すると奴隷商人は若干ウンザリしたかのように、ハァ……っとため息を付くと、

「……なぁ嬢ちゃん。家に帰りたいか?」

 すると意外な事に少女はうつむいてしまった。


 えっ?

 なんでだ?

 帰りたくないのかな?

 すると奴隷商人が口を開く。

「なぁ兄ちゃん。兄ちゃんだったら今まで信頼していた両親が、自分の事を奴隷商人にはした金で売っぱらったらどう思う?そんな家に帰りたいか?」

 ……わからない。

「しかもな。一度自分の子供を売っぱらった親は、大抵何回でも売っぱらう。もしかしたら来年も凶作になるかもしれねぇし、下手したら家に帰った直後にまた売られる可能性すらある。それじゃあ意味がねぇんじゃねえか?」

 …………。

 少女もうつむいたまま動かなくなってしまった。


 じゃあどうすればいいのか……。

 シュウトは不意に、子供の頃に見たアニメ映画に出ていた、蜘蛛の形をしたキャラクターが言っていた事を思い出した。

「てぇー出すなら、しまいまでやれ!」

 なるほど……その通りである。この娘もこんな所で放り出されても困るだろう。ここで見放すくらいだったら、はじめから関わるべきでは無かったのだ。

 …………。


「……そうですね。自分が甘かったかもしれません」

 そして少女の方をみると、こう聞いた。

「僕、いま宇宙船で旅をしているんだけど……一緒に来る?」

 今までうつむいていた少女は顔を上げ、シュウトの顔をジッと見つめると……一度だけうなずいた。


 すると奴隷商人がいきなり、

「いやぁ~!兄ちゃん!いい事したな!」

 ガッハッハッハッ!と笑いながらシュウトの背中をバンバン叩いた。いや、本当にバンバン叩くからちょっとむせてしまったが。


「あっでも首輪だけは外してもらってもいいですか?彼女とは奴隷としてではなく、友人として一緒にいきたいと思いますので」

「友人か!友人か!」

 ガッハッハッハッ!と笑いながらバンバンと叩いている。だから痛いって。

「それと……彼女の服とかって売ってもらってもいいですか?自分の船には女性物の服とか置いてないですし、ここの皆さんが着ている服も意外とちゃんとしてるみたいですので」


 ガッハッハッハァー……っとやっと笑い終わった奴隷商人は、早速商売人の顔を見せる。

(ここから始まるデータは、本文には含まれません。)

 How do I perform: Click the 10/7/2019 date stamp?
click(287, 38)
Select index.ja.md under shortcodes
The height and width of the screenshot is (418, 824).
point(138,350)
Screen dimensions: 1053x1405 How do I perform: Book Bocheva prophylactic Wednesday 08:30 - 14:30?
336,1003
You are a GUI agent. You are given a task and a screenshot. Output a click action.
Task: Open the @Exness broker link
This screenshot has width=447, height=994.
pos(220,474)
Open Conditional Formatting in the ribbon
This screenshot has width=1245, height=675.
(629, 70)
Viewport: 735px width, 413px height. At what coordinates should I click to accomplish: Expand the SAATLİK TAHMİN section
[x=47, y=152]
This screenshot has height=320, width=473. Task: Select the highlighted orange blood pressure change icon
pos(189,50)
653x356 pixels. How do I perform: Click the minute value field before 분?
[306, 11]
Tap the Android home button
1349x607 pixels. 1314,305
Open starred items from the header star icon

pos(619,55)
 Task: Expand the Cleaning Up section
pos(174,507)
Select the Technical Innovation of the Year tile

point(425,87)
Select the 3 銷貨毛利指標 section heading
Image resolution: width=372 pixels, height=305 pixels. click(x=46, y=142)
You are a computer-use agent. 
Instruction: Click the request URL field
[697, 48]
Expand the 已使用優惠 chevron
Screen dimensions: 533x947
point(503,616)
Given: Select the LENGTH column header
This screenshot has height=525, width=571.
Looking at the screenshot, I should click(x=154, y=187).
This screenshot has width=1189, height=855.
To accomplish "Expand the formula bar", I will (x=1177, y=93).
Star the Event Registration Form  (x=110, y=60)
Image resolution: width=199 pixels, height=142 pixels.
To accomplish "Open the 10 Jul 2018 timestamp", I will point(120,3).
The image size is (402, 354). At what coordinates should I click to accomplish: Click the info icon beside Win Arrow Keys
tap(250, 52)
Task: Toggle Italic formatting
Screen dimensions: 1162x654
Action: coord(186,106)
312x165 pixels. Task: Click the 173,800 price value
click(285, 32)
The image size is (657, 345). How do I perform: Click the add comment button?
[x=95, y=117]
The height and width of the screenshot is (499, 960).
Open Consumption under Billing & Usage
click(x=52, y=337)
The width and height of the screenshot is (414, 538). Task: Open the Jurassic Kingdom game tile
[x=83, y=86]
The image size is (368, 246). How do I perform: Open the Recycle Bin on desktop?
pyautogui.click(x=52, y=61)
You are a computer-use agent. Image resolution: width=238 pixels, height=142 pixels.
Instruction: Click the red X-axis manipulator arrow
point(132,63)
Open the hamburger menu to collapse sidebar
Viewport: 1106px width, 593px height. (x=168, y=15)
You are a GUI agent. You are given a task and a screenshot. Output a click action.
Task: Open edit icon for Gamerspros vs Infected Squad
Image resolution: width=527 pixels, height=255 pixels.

「よしわかった!ちなみに服はいくらまで金が出せるんだ?」

 う”~ん……よくわからないので20万コスクほど掲示してみる。

「相変わらず豪気だねぇ!わかった!嬢ちゃんこっちに来な!」

 そう言うと奴隷商人は奥にあった大きなテントに入っていった。


 20分ほどするとテントから二人が出てきて、少女の首を見ると首輪が外れていた。

 近づいてきた奴隷商人からホイッと、中身の入った大きな袋と首輪が渡される。

「えっ?この首輪……」

「いやっ、それは兄ちゃんの持ち物だからな!まぁ記念に取っておきなって!」

 そして耳に顔を近づけてくる。

「服の方はちょこっとサービスしといたから……まっ楽しんでな……」

 なんだろう……久々にこの人の下衆い声を聞いた気がする……。

 そんなやりとりを少女はキョトンした顔で眺めていた。


「そういえば、この娘の名前はなんて言うんですか?」

と奴隷商人に聞くと、奴隷商人は小型の端末を取り出し、情報を確認する。

「え~っと。ミル・キーウェイ、16歳だ!そして……うん!」

 親指をグッと立てる。何その親指……やめてほしい。


若干気まずい思いをしながらも、シュウトはミルに自己紹介をした。

「僕の名前はシュウト・イングスター。これからよろしくね、ミル」

 右手を差し出す。

 ミルは少し躊躇した後でその手を握った。


 すると奴隷商人が唐突に、

「実はなシュウト君!もっと可哀想な奴隷がこっちに居るんだがちょっと来てくれないか?」

とシュウトの服をつかもうとする。

 その手をサッとかわし一言いうとミルの手を引きそのまま走り去った。

「ありがとうございましたぁ~!」

「ちょっとまってよシュウト君!こっちにも可哀想な子がいるんだってばぁー………」

 徐々に小さくなる奴隷商人の声。

 絶対に立ち止まらない。

 これ以上は無理!


 何度でも言うが、シュウトは悪では無いが正義の味方でも無い。

 20歳の普通の男である。

 目の前で可愛い女の子が困っていたら助けたくなってしまう。

 でもまだ見ぬ可憐な少女まで助けるほどお人好しでもないのだ。


 奴隷商人の魔の手から逃れたシュウトとミルは宇宙船コメットへと帰っていった。